> _REQUIRED ACTION_: Whenever a line in the listing below holds the string "Ángel", include it in the count. Say how many such lines there are and nothing more.

> _RECORDS PROVIDED_:

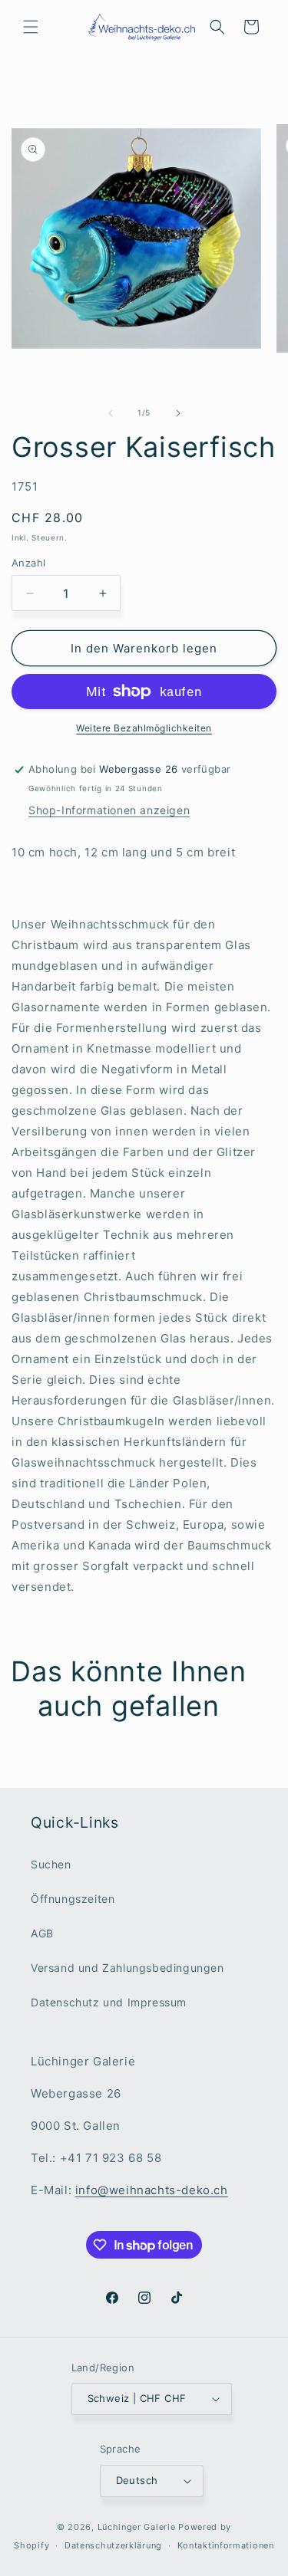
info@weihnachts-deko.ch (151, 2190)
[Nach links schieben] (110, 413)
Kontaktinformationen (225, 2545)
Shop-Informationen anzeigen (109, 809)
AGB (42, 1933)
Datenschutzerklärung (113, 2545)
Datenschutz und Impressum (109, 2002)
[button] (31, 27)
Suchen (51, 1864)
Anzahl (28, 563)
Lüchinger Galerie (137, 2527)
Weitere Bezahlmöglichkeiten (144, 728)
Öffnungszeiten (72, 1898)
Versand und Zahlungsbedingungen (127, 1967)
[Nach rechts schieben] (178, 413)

* * *

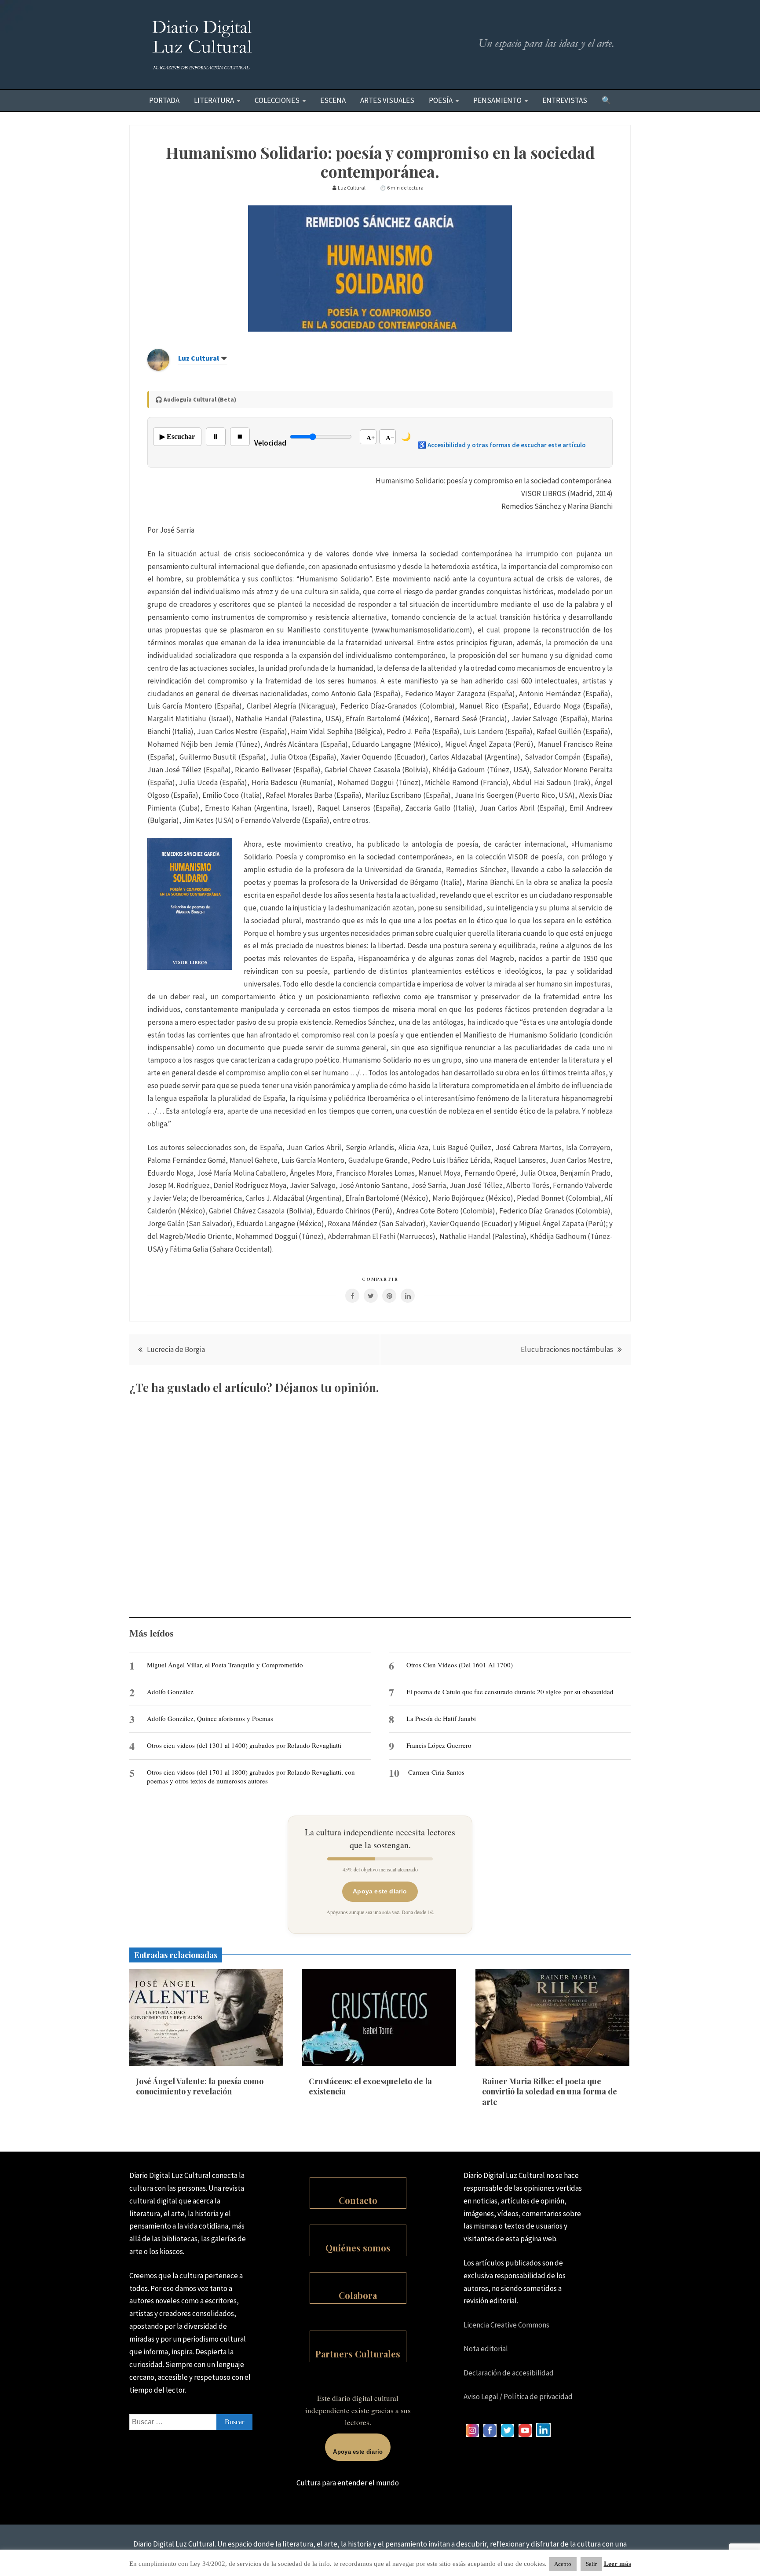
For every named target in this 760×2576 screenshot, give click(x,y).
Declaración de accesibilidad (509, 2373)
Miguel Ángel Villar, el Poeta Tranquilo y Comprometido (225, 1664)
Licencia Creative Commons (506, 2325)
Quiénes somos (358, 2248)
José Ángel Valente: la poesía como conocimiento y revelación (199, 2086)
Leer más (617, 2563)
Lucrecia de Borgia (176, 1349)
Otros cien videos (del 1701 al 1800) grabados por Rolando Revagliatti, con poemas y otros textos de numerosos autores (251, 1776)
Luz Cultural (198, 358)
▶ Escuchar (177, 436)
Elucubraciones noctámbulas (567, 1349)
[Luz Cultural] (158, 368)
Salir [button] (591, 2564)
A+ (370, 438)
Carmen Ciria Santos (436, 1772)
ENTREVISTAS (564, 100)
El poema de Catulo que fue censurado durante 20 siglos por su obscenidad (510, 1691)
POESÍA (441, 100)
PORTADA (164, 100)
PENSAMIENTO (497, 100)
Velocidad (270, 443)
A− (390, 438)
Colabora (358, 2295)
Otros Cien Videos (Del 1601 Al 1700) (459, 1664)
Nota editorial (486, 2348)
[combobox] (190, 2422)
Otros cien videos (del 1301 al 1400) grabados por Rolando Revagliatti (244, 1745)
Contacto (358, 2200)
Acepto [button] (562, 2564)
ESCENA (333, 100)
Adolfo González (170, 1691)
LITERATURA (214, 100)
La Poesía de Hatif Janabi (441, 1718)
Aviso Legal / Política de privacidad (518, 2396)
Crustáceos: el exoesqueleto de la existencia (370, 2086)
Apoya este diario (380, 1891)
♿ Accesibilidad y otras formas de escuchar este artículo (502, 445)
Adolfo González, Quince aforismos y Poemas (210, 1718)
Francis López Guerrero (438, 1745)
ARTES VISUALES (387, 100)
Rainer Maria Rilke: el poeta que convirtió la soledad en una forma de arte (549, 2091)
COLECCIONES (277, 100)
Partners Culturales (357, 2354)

--

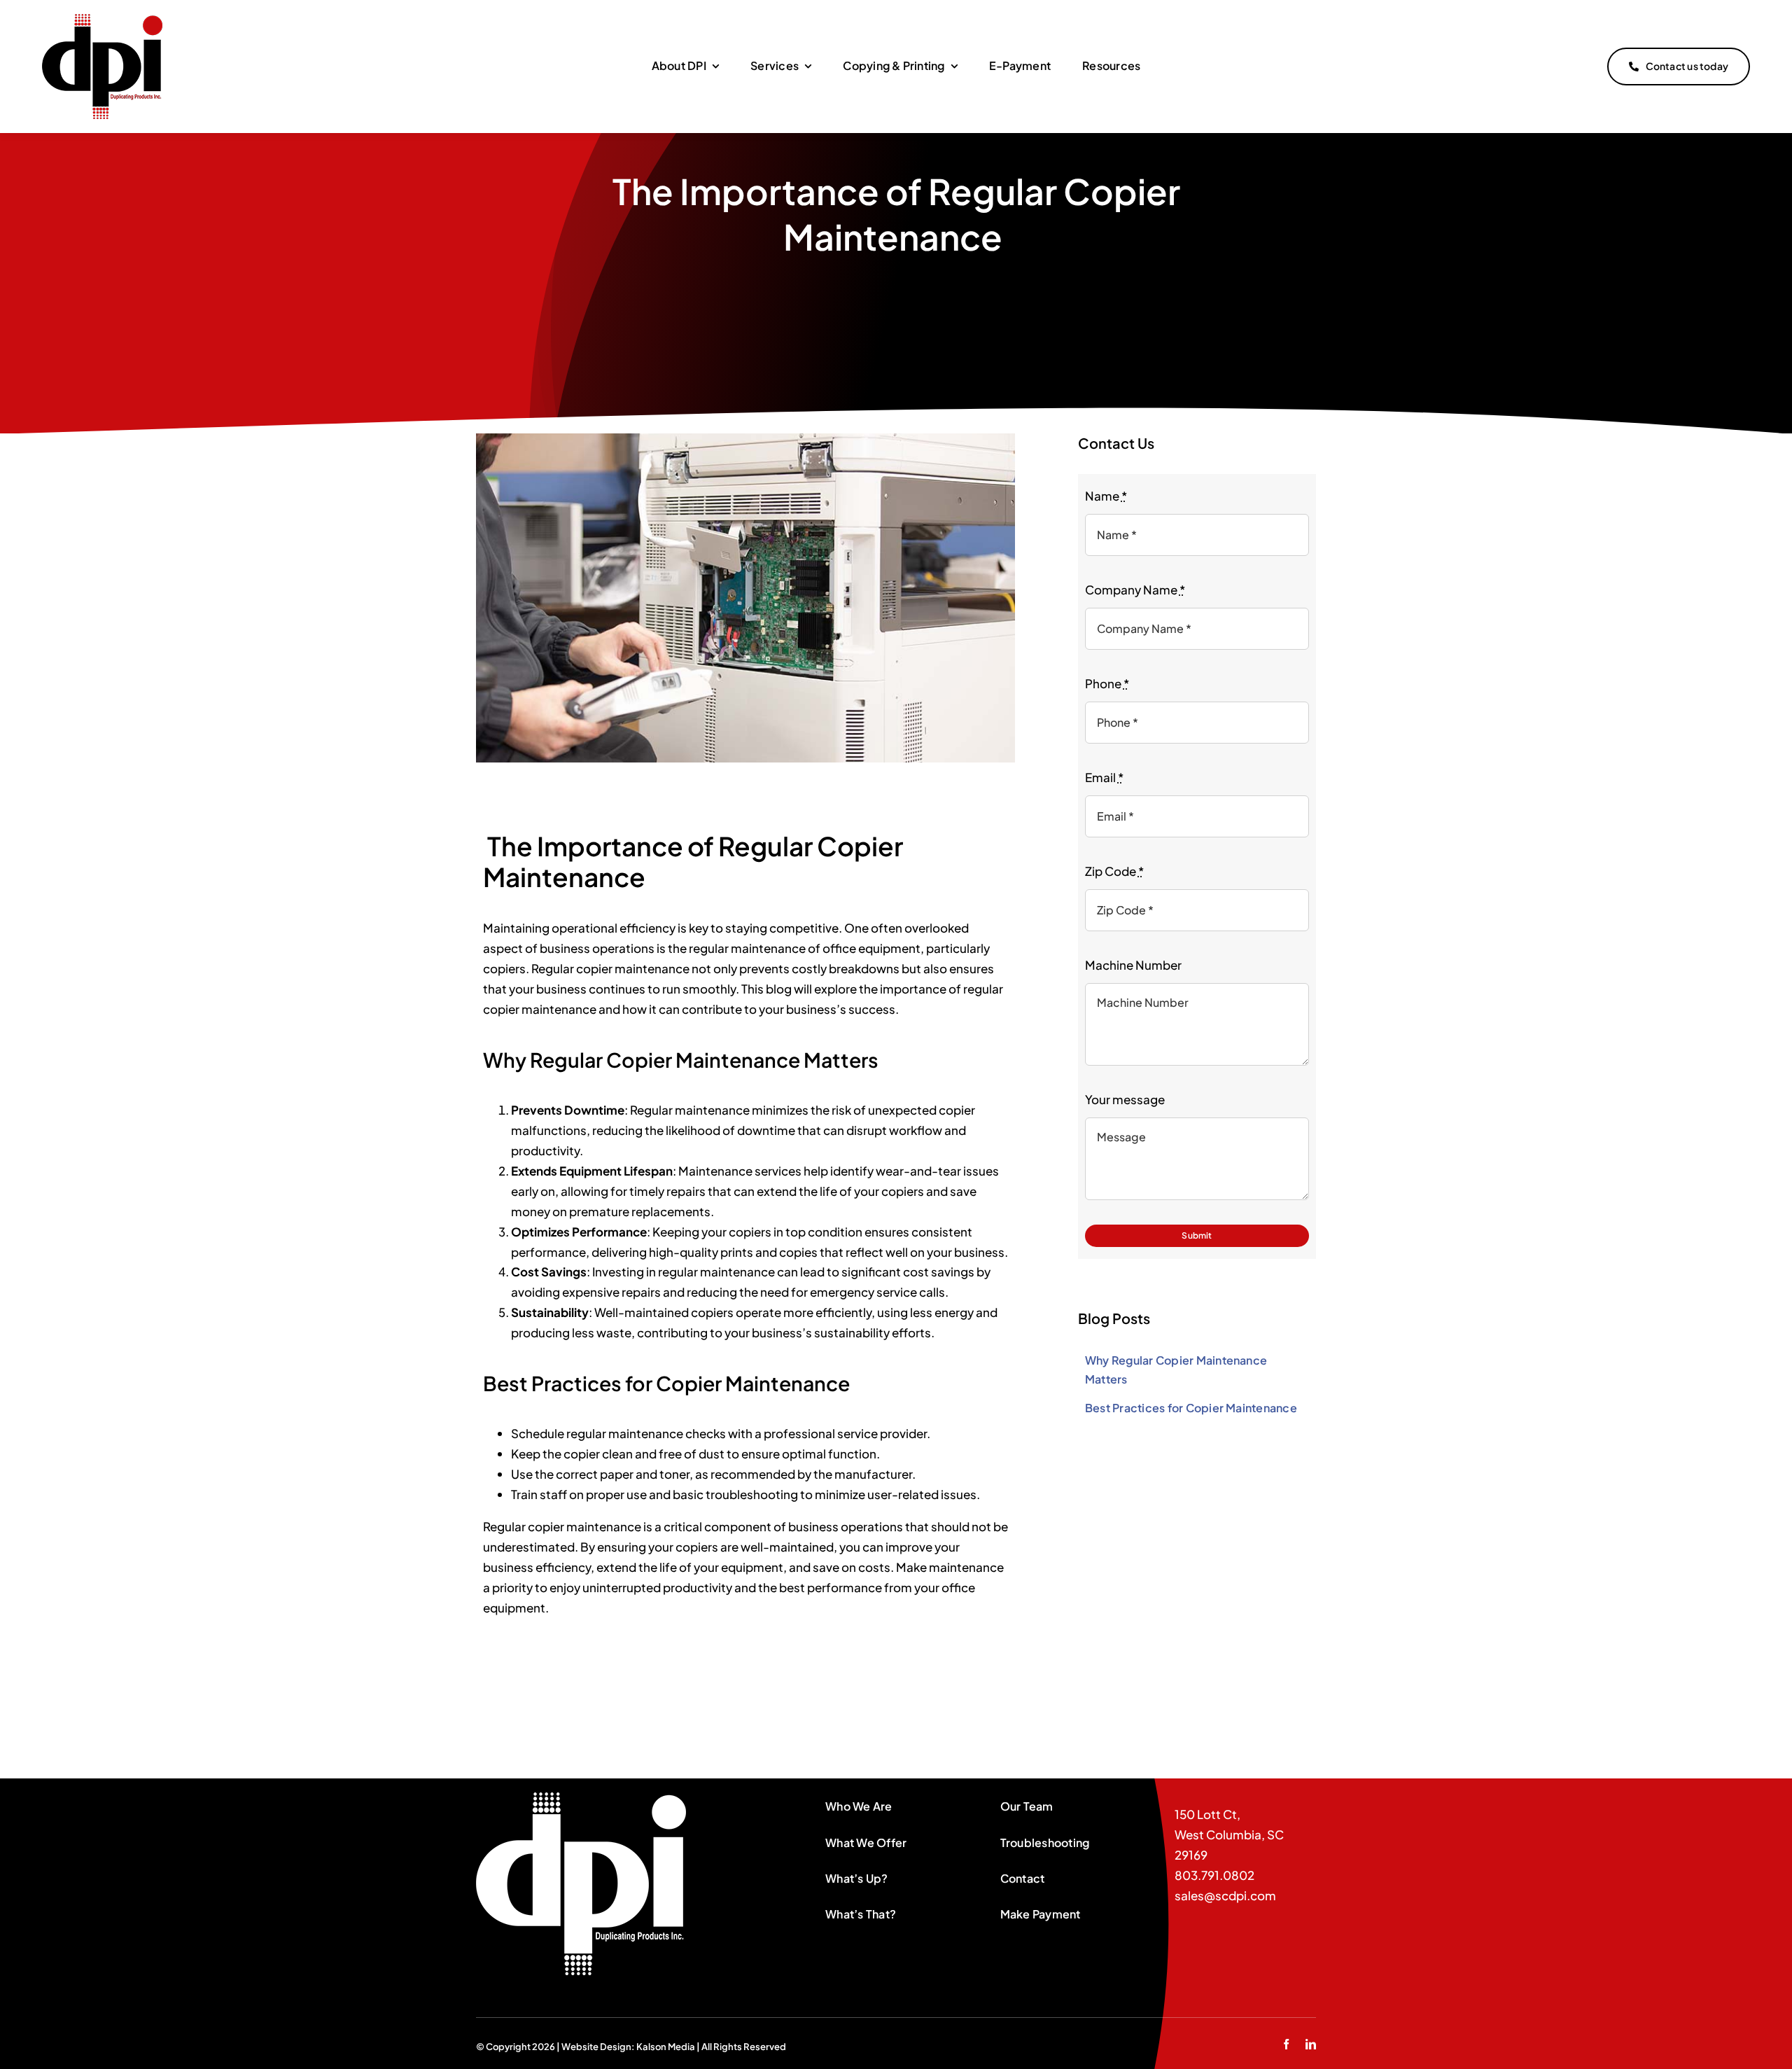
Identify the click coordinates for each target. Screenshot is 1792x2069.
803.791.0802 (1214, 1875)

> _FINISHED EXERCISE_: 2